Ch.-l. du départ. du Var et port militaire sur la Méditerranée ; 185 050 hab. (Toulonnais) [390 000 dans l’agglomération].


Le nom de la ville reste associé à celui de sa rade : à l’ouest, la petite rade, fermée par la presqu’île de Saint-Mandrier ; à l’est, la grande rade, moins bien abritée du large par le cap Brun et la pointe de Carqueiranne, au fond de la baie qui s’ouvre entre la presqu’île de Six-Fours et celle de Giens. Les buttes calcaires et, à l’arrière-plan, la crête du mont Faron ont guidé l’extension de la ville selon un axe ouest-est, entre la montagne et la mer. Elle se prolonge par une série de satellites et de communes-dortoirs, parmi lesquelles La Seyne-sur-Mer (51 669 hab.), Six-Fours-la-Plage, La Valette-du-Var et La Garde (qui comptent entre 14 000 et 21 000 hab.), Ollioules, Le Pradet et Saint-Mandrier-sur-Mer.

R. D. et R. F.


L’histoire

Toulon s’est développé au début de notre ère autour d’une manufacture impériale de pourpre. Évêché au ve s., ce n’était encore au xive s. qu’une bourgade de 3 000 habitants enfermée dans ses remparts romains. Successivement placé sous l’autorité des vicomtes de Marseille, puis des comtes de Provence, souvent dévasté par des raids sarrasins, Toulon entra dans le royaume de France en 1481 lors du rattachement de la Provence* à la Couronne.

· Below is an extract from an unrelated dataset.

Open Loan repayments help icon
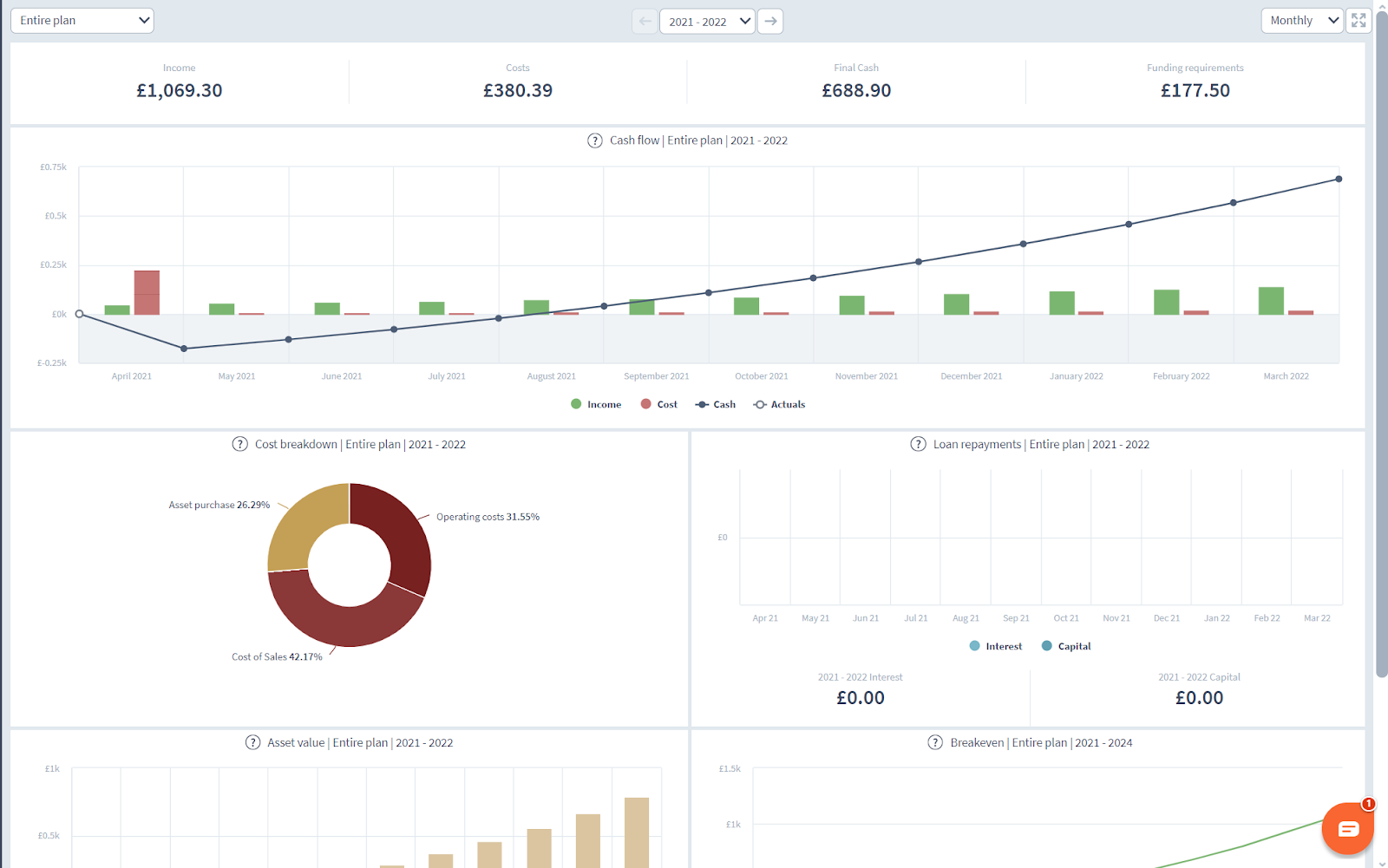 [918, 444]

Toulon est alors un très modeste port situé sur une rade magnifique, relativement à l’abri du mistral, mais dépourvu de tout moyen de support des flottes de galères de l’époque, grosses mangeuses de vivres et assoiffées d’eau potable. Chaque fois que les Impériaux veulent bloquer Marseille ou s’en emparer, ils cherchent, notamment en 1524 et 1536, à prendre Toulon comme base d’opérations. Inversement, pour protéger Marseille, la flotte de Barberousse, allié de la France, passe six mois à Toulon en 1543-44. Cette situation explique la lente création aux xvie et xviie s. de la base navale de Toulon. En 1514, Louis XII fait construire la Grosse Tour sur la pointe de la Mitre, dont les canons sont censés interdire tout passage entre le banc de l’Âne au nord et la presqu’île de Saint-Mandrier au sud ; en 1555, Henri II établit à Toulon l’amirauté de Provence, et, en 1595, Henri IV y fait édifier un arsenal (l’actuelle Darse vieille) et y nomme un gouverneur. En 1639, à la suite du rapport d’Infreville, Richelieu confirme Toulon, dont la population atteint environ 18 000 habitants, dans son rôle de base méditerranéenne de la France destinée à la construction de vaisseaux et chargée des radoubs, du ravitaillement et de la mise en œuvre des escadres. Dès 1661 apparaît la nécessité de développer le mouillage de Toulon, et Colbert se fait le promoteur du « grand établissement de la marine au Levant ». Vauban* en sera de 1680 à 1701 le réalisateur avec la construction des cales de radoub, le doublement du plan d’eau de l’arsenal (Darse neuve) et la construction d’une enceinte fortifiée englobant la ville et le port. À la fin du xviie s., Toulon est devenu un grand port de guerre : en 1693, une flotte de 87 vaisseaux et de 50 bâtiments légers peut s’y abriter et s’y ravitailler. En 1707, Toulon repousse une attaque des Impériaux, et les vaisseaux sont mis à l’abri des bombes par immersion. En 1720-21, la ville, ravagée par la peste, qui fait plus de 15 000 morts, voit sa population tomber de 28 000 à 13 000 âmes. En 1749, les galères de Marseille sont supprimées et leur chiourme répartie entre Brest, Rochefort et Toulon, qui reçoit 2 000 forçats affectés aux travaux de la base, où les bassins de radoub de la Darse neuve sont édifiés à partir de 1773 par l’ingénieur Antoine Groignard (1727-1799).